'''

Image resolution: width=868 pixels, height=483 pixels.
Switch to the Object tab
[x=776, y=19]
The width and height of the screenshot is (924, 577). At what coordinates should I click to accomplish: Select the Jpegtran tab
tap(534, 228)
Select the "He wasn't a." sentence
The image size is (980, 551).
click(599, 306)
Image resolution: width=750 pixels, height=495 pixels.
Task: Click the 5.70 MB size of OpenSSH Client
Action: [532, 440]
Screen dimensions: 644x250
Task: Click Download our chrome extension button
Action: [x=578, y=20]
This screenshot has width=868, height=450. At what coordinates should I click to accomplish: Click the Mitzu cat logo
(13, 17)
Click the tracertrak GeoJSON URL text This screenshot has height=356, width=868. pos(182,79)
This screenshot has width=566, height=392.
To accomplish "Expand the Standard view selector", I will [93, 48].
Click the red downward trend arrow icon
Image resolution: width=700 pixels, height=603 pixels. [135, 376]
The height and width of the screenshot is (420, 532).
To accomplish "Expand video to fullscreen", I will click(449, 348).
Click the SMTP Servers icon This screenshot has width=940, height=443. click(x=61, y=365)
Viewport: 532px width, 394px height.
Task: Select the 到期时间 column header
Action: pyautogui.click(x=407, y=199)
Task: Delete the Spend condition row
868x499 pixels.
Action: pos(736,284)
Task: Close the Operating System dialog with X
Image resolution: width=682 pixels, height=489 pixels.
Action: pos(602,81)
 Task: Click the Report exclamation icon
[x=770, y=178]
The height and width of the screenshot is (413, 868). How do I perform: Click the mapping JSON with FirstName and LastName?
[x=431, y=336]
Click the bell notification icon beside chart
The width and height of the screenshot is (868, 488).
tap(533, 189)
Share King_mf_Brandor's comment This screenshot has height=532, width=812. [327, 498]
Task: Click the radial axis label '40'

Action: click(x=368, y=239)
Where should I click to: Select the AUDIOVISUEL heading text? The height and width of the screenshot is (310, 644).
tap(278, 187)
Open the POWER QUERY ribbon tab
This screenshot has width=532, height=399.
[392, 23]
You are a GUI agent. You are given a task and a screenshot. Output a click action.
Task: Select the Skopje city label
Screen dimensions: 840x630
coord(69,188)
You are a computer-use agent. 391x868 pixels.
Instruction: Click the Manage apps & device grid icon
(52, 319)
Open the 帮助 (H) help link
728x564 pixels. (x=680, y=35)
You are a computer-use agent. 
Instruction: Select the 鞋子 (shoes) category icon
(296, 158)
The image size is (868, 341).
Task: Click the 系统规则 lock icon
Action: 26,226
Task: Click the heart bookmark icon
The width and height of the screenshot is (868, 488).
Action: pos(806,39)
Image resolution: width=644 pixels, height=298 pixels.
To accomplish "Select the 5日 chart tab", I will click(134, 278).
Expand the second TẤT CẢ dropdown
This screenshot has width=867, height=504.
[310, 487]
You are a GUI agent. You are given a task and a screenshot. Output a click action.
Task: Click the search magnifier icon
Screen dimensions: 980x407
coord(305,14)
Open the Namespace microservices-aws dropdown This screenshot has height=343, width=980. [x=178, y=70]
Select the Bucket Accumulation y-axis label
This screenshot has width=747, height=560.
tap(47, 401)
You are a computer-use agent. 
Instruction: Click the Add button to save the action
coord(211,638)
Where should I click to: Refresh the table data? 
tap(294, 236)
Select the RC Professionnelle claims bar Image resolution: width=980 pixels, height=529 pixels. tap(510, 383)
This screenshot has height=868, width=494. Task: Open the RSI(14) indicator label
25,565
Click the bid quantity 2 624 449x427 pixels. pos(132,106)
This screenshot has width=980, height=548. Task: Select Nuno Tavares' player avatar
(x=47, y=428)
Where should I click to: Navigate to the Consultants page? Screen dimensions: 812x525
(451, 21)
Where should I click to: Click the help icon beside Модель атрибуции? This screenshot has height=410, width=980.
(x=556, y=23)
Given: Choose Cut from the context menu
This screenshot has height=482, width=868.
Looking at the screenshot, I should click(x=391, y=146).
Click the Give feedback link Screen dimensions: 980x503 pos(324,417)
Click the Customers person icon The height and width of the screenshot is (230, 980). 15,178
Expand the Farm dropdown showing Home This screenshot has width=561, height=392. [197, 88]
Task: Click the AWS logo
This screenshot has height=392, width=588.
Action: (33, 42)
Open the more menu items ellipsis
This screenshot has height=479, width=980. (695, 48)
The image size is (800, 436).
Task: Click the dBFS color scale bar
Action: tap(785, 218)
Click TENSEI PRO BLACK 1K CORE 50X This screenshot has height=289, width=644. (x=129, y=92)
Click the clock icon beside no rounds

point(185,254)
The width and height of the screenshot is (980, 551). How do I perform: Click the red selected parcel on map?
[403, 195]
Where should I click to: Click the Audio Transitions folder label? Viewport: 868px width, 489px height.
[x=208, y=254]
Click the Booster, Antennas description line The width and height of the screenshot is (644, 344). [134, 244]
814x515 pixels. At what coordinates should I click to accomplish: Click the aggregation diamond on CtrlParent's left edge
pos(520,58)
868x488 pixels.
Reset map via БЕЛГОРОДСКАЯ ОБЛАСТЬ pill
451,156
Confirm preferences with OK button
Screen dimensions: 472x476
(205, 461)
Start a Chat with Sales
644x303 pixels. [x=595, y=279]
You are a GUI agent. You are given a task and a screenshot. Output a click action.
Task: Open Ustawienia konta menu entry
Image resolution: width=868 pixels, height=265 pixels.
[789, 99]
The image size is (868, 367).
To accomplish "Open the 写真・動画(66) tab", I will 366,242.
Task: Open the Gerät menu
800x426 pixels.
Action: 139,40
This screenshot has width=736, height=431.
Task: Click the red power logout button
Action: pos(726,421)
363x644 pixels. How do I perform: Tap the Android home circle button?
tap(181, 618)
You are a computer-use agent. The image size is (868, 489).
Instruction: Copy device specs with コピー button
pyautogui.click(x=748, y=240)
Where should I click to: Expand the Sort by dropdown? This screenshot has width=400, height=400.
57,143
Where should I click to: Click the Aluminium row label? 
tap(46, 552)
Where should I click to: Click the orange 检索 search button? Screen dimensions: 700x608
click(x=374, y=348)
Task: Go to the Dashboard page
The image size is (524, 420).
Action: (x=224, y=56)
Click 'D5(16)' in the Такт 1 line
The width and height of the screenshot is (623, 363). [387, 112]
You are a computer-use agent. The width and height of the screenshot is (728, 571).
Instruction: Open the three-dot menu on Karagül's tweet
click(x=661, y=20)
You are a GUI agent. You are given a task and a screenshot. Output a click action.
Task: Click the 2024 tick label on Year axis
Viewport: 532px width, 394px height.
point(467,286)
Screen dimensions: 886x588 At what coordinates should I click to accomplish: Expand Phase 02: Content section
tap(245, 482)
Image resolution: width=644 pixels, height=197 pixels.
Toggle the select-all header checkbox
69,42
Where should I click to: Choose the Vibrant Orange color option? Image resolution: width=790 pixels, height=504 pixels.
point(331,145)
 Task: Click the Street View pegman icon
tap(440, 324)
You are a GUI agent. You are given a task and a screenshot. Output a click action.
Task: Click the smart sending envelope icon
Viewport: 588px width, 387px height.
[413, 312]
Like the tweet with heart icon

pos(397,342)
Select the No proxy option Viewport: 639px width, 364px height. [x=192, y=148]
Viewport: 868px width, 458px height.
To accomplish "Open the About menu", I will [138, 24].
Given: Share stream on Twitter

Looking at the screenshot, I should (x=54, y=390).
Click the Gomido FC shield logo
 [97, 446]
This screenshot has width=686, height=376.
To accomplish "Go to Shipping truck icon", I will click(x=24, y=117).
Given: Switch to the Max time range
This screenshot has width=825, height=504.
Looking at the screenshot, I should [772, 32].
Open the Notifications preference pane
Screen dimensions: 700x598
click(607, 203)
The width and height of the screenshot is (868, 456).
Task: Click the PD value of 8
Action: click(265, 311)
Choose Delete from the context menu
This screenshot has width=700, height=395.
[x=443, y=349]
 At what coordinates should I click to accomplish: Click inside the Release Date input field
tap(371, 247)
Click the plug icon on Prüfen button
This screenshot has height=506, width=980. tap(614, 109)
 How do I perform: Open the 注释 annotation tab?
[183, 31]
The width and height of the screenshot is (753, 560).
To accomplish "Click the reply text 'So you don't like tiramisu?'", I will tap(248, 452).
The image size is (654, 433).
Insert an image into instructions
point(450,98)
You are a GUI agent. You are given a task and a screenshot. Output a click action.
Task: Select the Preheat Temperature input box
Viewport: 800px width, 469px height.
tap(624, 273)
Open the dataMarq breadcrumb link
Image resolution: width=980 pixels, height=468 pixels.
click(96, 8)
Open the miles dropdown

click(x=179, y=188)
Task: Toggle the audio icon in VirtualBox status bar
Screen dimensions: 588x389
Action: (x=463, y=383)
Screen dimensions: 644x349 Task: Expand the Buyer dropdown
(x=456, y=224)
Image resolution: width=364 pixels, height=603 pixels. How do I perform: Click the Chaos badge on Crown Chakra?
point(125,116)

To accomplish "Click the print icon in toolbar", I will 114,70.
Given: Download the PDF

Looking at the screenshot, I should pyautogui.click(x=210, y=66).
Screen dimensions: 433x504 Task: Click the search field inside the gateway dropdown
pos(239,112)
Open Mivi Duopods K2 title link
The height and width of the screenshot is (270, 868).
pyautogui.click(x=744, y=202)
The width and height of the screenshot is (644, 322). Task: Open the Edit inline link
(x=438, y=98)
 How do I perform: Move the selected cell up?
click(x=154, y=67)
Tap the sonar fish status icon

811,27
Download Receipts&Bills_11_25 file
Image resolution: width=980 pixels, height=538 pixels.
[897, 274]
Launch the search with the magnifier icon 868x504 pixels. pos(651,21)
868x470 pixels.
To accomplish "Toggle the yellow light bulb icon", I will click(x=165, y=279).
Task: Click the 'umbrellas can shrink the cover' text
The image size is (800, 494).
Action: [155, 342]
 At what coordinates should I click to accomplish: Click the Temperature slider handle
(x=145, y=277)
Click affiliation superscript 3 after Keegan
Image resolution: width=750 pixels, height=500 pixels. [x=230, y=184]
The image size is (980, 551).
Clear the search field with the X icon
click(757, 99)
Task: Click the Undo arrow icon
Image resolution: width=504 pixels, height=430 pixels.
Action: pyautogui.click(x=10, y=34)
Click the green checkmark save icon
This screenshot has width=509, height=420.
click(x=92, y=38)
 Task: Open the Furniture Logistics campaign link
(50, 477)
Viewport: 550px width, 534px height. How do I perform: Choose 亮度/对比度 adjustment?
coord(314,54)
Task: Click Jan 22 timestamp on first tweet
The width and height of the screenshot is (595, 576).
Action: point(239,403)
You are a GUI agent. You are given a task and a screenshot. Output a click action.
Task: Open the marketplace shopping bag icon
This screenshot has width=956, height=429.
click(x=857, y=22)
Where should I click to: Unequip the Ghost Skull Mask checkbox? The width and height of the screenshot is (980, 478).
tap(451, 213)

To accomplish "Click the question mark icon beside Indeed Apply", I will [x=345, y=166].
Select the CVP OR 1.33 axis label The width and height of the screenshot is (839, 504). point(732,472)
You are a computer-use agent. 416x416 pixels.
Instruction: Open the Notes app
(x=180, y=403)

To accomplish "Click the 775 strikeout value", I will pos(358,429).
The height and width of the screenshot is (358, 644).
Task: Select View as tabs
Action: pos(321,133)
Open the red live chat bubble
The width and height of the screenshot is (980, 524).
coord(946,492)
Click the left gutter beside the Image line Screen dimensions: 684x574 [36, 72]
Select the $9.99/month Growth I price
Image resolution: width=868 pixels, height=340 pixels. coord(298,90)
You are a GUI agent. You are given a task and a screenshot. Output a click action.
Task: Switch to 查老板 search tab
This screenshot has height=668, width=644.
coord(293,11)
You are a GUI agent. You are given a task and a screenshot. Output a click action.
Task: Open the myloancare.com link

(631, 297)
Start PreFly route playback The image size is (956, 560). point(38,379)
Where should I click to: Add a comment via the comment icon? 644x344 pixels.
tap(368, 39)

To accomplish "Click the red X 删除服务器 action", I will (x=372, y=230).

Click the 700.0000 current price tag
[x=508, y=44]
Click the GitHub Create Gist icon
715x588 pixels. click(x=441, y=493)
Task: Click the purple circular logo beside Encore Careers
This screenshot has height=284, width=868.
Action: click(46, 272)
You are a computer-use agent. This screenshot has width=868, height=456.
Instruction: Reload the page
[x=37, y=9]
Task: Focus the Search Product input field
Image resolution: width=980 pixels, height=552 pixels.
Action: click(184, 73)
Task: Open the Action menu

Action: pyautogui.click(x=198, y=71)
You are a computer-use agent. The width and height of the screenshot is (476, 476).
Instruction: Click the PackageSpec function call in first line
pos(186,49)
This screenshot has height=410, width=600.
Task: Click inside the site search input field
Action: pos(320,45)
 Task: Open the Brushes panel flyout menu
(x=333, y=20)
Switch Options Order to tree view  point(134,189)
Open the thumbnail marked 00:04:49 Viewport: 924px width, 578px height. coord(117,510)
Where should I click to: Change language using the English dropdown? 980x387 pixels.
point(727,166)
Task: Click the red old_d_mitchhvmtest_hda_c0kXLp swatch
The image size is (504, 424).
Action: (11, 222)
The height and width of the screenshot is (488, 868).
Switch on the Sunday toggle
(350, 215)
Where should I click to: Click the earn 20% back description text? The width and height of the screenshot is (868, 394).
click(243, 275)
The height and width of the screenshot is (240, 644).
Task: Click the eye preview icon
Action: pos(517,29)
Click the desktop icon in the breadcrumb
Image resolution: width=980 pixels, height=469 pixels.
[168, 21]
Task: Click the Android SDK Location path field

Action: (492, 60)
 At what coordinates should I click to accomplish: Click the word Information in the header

'''

→ **WHAT NEEDS TO BE DONE**: Look in the material above for the line with "Instruction: Select the" and the line with "Select the Bucket Accumulation y-axis label", and transcribe exactly those lines and all lines between them, nothing more.

→ **RESPONSE BOX**:
Instruction: Select the 鞋子 (shoes) category icon
(296, 158)
The image size is (868, 341).
Task: Click the 系统规则 lock icon
Action: 26,226
Task: Click the heart bookmark icon
The width and height of the screenshot is (868, 488).
Action: pos(806,39)
Image resolution: width=644 pixels, height=298 pixels.
To accomplish "Select the 5日 chart tab", I will click(134, 278).
Expand the second TẤT CẢ dropdown
This screenshot has width=867, height=504.
[310, 487]
You are a GUI agent. You are given a task and a screenshot. Output a click action.
Task: Click the search magnifier icon
Screen dimensions: 980x407
coord(305,14)
Open the Namespace microservices-aws dropdown This screenshot has height=343, width=980. [x=178, y=70]
Select the Bucket Accumulation y-axis label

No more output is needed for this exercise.